**DATA SHOWN**
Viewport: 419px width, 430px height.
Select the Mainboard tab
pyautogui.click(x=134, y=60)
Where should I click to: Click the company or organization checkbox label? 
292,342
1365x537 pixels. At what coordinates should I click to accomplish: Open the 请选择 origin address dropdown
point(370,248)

--

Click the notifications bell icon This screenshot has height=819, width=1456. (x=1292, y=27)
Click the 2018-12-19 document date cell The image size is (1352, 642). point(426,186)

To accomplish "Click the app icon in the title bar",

**WHAT THE EXERCISE ASKS**
Only lines holding the word "width" belong in the answer; copy all of them from the records.

**TASK RESULT**
Viewport: 419px width, 430px height.
Click the notifications bell icon This screenshot has height=819, width=1456. (x=1292, y=27)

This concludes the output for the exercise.